Как ни страдал я внутренне, затаив свою сердечную рану, тем не менее время летело быстро и я не замечал этого полета; тем более потому, что хлопотал и трудился, а заботам не было конца, так как денег мне не присылалось, а работа и люди требовали известного расчета.

Но вот, приехав однажды из партии, уже в половине марта, я встретил у ворот своей квартиры Михаилу, который стоял поджавши руки и, видимо, был чем-то недоволен.

— Ты что так закручинился? — спросил я его.

— Да что, барин! Деньги привезли без тебя, я их принял, да вот и не сплю две ночи; боюсь — как бы не задавили!..

— Что ты, Христос с тобой! Еще чего выдумаешь? В это время вышел из избы хозяин, я прекратил вопросы, и мы с Михайлой отправились в свою избу.

— Сколько же привезли? — спросил я войдя.

— Две тысячи.

— Кто же их привез?

— Казачий урядник, — прямо из Читы, от атамана.

— Как же он тебе сдал? Разве ты не говорил, что я скоро буду?

— Как не говорил, все сказывал и денег не принимал, да он упросил христом-богом, говорит, некогда, велено воротиться на срок.

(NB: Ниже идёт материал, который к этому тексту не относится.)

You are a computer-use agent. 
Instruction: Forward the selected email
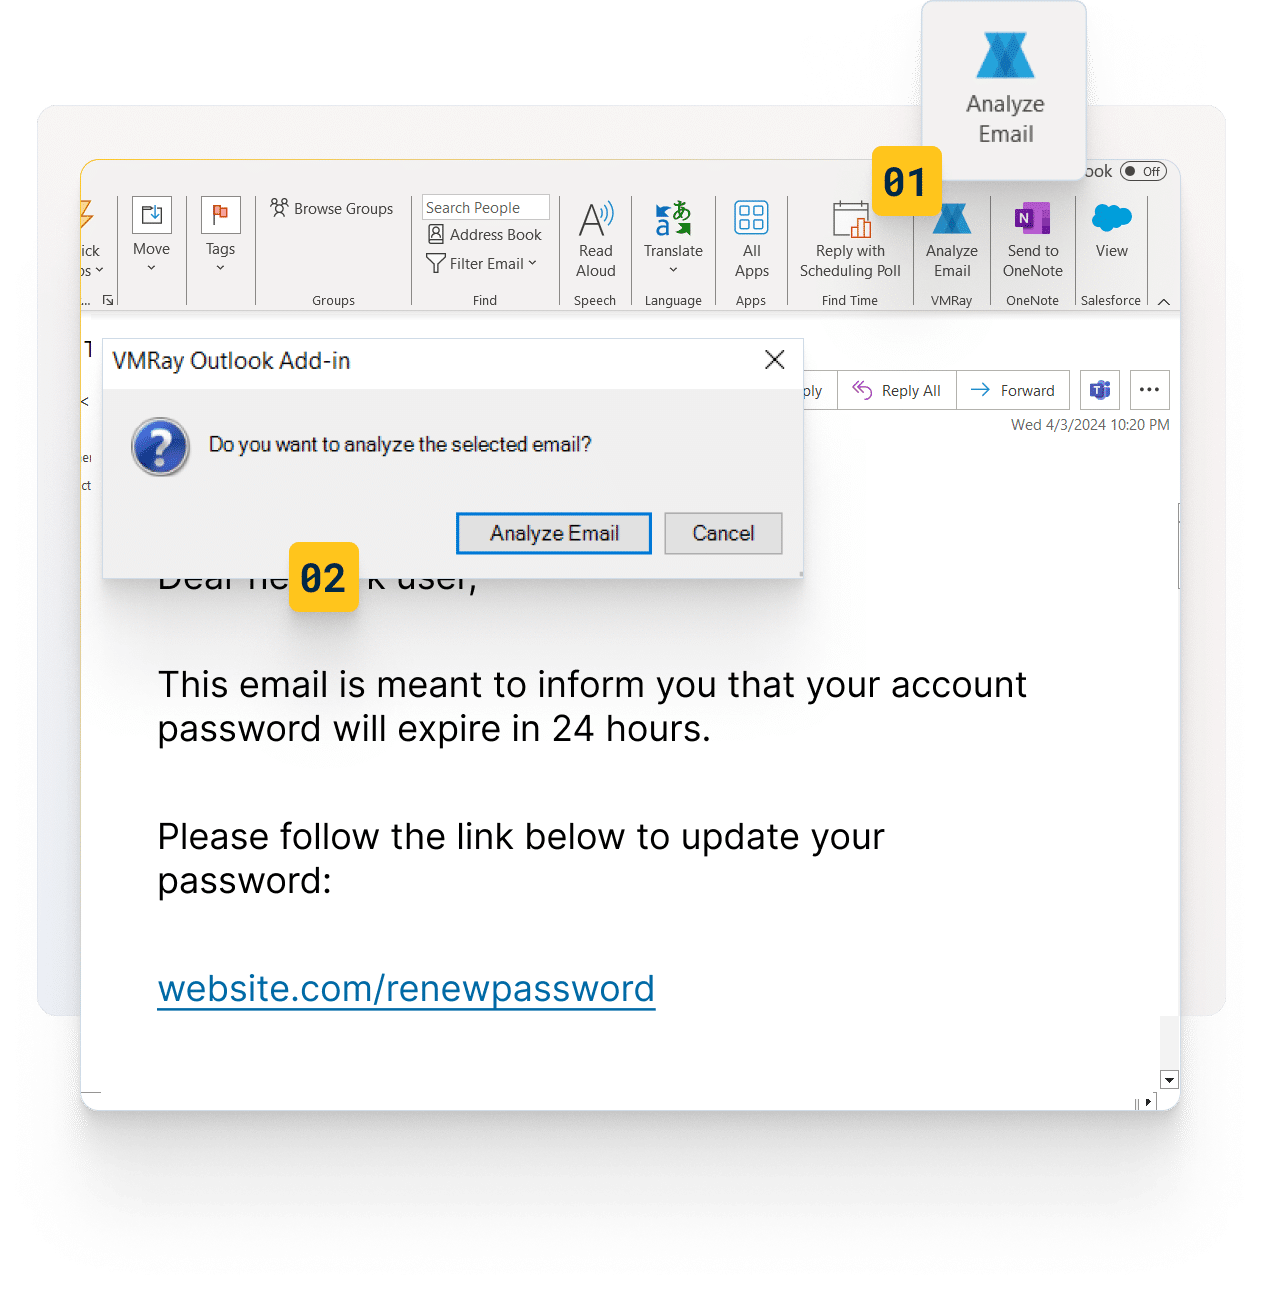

— Что же ты и расписку дал?

— Дал, когда принял и пересчитал при хозяине. Написал, что, за отбытием партионного офицера в тайгу, две тысячи принял денщик такой-то.

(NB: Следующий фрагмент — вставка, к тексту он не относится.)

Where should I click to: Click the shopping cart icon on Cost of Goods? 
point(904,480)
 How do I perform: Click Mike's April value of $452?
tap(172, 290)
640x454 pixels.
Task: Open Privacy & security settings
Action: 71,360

— Диво, да и только! Ну и молодцы же вы оба.

— А что же я буду делать, коли просит? Принял да вот и маюсь с ними другие сутки.

— Где же у тебя деньги?

— А вот на груди, на гайтане; так и спал с ними две ночи.

Подали самовар. Я принял деньги и уселся пить чай, а в тот же вечер написал Корсакову рапорт, что деньги я получил и велел старшине отправить его с нарочным до первого Букукунского караула для пересылки по казачьей почте.

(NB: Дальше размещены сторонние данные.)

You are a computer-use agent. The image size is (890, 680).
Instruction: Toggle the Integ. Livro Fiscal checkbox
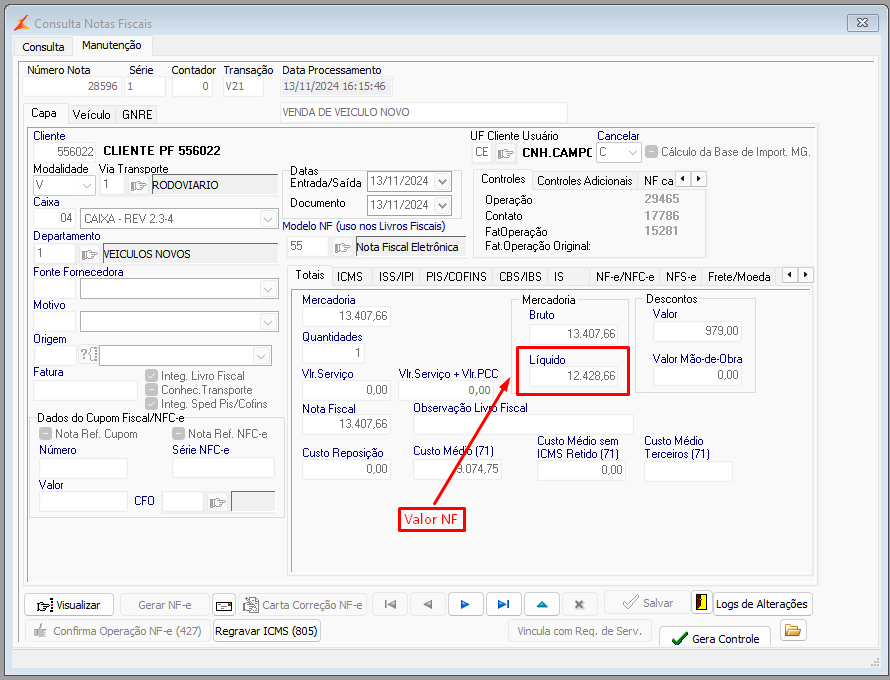[152, 376]
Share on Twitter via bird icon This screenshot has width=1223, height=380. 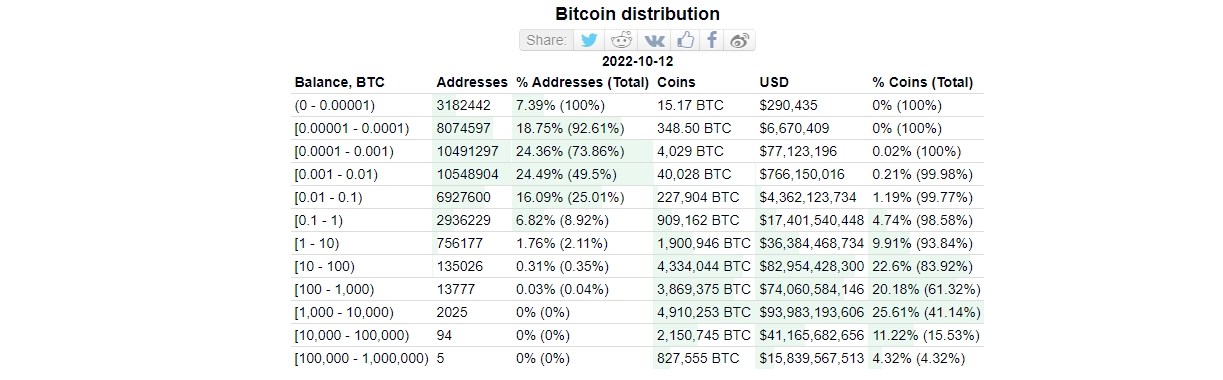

При деньгах нашлось и письмо, в котором г. А-в коротенько уведомлял о том, что он приедет в конце апреля и примет от меня партию; это известие радовало меня ужасно, и я ожил надеждой…

V

Я уже говорил, что я ездил в тайгу каждую неделю и жил там дня по два и по три. Узнав хорошо таежную дорогу, мне пришла довольно дикая мысль путешествовать чрез это сорокаверстное расстояние непременно одному как потому, что жалел выбитых партионных лошадей, видел расчет в сбережении лишнего человека, конюха, так и потому, что мне хотелось переносить ту же участь, которая падает на простых людей при исполнении своих обязанностей. Мне думалось так, что, если, например, посылают конюха в ту же тайгу, то ему не дают никаких провожатых, сберегателей его особы, — и он перекрестится и едет один, не показав вида, что он боится, не дрогнув ни одним мускулом трусости.

«Почему же я не могу этого делать? Разве я сделан из особого теста? Вздор!» — думал я и ездил все время один.

А между тем не безрассудно ли это в моем положении? Я еще был неопытным юношей; по самому своему воспитанию не мог понадеяться на себя, что перенесу все случайности непогоды, таежного пути и в случае тяжелых обстоятельств, пожалуй, не найдусь, как из них вывернуться. Словом, тут столько причин по возможности этого не делать, не рисковать, не бравировать, что меня осуждали потом все мои товарищи и даже некоторые простолюдины; но большая часть последних не находила в этом ничего особенного, но, напротив, как оказалось впоследствии, видела во мне какую-то силу самостоятельности, волю характера и потому не смела со мной заигрывать и тем более менторствовать. Все это крайне влияло на этот люд, и у них сложилось такое понятие, что их «партионный» — Илья Муромец! Это убеждение со временем перешло в «каторг у», и все ссыльные, которыми я немало заведовал (на Карийских промыслах), были того мнения, что я ничего не боюсь и обладаю силою разрыв-травы!